## STATED TASK
In the items below, recast the part that opens with the line containing "The width and height of the screenshot is (1120, 626)." and closes with the line containing "pos(430,627)" as a numbered list with one line per entry, leaving out any blank lines.
## Begin DATA LINES
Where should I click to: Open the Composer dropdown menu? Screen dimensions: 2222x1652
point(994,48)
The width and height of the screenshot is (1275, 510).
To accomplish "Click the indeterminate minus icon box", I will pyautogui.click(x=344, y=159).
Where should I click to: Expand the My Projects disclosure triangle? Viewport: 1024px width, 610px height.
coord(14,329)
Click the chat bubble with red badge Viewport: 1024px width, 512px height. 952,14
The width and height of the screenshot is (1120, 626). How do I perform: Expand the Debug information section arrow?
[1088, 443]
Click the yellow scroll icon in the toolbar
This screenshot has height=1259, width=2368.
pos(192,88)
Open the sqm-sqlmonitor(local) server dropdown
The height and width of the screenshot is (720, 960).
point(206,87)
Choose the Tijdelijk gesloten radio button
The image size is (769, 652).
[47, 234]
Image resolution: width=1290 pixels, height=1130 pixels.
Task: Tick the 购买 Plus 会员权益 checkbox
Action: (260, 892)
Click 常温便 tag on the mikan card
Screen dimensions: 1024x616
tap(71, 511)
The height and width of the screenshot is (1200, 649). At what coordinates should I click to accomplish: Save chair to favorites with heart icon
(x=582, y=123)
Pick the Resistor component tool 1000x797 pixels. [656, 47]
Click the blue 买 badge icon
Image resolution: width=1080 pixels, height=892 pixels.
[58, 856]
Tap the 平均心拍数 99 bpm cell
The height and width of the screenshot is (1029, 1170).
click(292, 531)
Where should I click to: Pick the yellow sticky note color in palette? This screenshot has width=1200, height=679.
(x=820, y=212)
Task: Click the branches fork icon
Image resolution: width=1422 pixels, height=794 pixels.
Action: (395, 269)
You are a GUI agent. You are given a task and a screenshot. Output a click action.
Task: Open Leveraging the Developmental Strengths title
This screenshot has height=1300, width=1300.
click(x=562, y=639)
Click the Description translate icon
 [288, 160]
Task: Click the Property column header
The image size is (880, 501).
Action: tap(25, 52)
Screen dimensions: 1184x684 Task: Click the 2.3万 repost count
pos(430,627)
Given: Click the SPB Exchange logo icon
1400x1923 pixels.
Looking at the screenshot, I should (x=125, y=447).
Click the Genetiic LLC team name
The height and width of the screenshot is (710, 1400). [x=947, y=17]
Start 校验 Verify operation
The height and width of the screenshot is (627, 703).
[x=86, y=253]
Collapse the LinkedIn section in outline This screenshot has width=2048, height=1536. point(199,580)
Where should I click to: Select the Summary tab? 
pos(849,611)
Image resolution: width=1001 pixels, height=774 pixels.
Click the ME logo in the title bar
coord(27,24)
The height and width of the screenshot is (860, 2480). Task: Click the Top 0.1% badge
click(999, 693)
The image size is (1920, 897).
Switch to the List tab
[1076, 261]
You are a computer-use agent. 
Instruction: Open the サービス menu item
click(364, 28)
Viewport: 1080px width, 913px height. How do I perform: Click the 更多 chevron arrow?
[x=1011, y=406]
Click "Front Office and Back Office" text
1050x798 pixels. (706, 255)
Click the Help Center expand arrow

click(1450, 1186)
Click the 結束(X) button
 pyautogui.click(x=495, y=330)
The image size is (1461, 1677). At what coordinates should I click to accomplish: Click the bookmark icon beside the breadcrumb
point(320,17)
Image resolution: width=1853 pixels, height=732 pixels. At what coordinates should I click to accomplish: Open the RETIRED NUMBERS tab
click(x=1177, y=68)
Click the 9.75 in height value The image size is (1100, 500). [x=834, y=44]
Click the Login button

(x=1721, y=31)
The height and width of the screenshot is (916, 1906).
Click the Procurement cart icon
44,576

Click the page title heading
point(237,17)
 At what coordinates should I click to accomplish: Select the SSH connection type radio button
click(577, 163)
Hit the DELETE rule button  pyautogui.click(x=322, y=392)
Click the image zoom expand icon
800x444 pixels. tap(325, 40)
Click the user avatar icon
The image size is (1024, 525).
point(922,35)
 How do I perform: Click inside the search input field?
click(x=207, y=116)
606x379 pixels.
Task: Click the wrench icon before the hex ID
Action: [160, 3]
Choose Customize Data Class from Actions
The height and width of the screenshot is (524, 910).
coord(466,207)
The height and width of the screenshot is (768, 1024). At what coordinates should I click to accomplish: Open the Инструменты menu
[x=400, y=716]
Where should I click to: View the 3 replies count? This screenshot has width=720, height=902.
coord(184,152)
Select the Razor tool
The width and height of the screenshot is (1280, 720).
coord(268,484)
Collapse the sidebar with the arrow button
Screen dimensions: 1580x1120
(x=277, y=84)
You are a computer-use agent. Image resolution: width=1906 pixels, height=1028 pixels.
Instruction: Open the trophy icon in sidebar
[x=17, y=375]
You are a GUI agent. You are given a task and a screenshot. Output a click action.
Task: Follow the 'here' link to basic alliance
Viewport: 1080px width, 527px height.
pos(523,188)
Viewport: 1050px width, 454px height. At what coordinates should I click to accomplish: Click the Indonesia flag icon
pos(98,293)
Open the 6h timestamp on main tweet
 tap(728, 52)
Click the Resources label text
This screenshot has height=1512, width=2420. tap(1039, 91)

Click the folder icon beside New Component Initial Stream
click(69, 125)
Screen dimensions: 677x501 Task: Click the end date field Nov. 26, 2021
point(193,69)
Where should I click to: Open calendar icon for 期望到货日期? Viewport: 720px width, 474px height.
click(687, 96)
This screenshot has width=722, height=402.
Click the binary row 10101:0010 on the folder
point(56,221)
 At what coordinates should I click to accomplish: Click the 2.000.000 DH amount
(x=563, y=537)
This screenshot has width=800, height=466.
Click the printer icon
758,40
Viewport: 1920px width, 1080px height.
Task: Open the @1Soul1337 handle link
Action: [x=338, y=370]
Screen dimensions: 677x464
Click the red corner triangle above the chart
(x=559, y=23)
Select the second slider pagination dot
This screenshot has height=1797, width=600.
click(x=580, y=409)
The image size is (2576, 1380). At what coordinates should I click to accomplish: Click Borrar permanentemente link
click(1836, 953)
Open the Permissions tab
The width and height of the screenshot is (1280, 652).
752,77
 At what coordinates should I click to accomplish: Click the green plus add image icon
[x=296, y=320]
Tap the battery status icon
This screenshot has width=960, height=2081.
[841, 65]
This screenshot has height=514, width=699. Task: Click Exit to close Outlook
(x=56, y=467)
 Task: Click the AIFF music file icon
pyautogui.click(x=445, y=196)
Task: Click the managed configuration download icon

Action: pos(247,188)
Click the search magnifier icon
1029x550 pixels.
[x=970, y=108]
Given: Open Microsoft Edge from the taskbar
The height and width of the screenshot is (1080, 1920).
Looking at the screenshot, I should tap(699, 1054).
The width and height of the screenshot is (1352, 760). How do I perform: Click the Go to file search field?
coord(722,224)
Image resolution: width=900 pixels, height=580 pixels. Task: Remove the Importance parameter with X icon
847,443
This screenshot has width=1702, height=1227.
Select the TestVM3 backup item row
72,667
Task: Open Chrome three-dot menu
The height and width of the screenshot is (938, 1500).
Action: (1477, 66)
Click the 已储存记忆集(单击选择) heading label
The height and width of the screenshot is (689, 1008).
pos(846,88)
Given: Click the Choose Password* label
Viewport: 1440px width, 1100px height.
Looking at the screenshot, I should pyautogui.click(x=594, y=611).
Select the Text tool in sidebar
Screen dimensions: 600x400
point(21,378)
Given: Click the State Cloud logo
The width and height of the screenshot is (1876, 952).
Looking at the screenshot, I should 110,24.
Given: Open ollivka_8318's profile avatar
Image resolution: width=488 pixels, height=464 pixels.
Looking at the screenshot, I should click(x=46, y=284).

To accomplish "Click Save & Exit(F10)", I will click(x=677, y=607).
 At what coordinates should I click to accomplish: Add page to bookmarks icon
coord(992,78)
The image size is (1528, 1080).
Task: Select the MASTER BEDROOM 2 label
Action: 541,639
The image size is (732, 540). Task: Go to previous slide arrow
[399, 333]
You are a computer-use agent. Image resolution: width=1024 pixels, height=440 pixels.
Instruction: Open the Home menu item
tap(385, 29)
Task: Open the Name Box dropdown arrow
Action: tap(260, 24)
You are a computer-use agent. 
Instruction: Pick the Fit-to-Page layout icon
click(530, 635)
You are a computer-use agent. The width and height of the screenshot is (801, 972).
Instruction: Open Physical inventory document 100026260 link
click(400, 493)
## End DATA LINES
## OUTPUT FOR THIS EXERCISE
1. The width and height of the screenshot is (1120, 626). How do I perform: Expand the Debug information section arrow?
2. [1088, 443]
3. Click the yellow scroll icon in the toolbar
4. This screenshot has height=1259, width=2368.
5. pos(192,88)
6. Open the sqm-sqlmonitor(local) server dropdown
7. The height and width of the screenshot is (720, 960).
8. point(206,87)
9. Choose the Tijdelijk gesloten radio button
10. The image size is (769, 652).
11. [47, 234]
12. Image resolution: width=1290 pixels, height=1130 pixels.
13. Task: Tick the 购买 Plus 会员权益 checkbox
14. Action: (260, 892)
15. Click 常温便 tag on the mikan card
16. Screen dimensions: 1024x616
17. tap(71, 511)
18. The height and width of the screenshot is (1200, 649). At what coordinates should I click to accomplish: Save chair to favorites with heart icon
19. (x=582, y=123)
20. Pick the Resistor component tool 1000x797 pixels. [656, 47]
21. Click the blue 买 badge icon
22. Image resolution: width=1080 pixels, height=892 pixels.
23. [58, 856]
24. Tap the 平均心拍数 99 bpm cell
25. The height and width of the screenshot is (1029, 1170).
26. click(292, 531)
27. Where should I click to: Pick the yellow sticky note color in palette? This screenshot has width=1200, height=679.
28. (x=820, y=212)
29. Task: Click the branches fork icon
30. Image resolution: width=1422 pixels, height=794 pixels.
31. Action: (395, 269)
32. You are a GUI agent. You are given a task and a screenshot. Output a click action.
33. Task: Open Leveraging the Developmental Strengths title
34. This screenshot has height=1300, width=1300.
35. click(x=562, y=639)
36. Click the Description translate icon
37.  [288, 160]
38. Task: Click the Property column header
39. The image size is (880, 501).
40. Action: tap(25, 52)
41. Screen dimensions: 1184x684 Task: Click the 2.3万 repost count
42. pos(430,627)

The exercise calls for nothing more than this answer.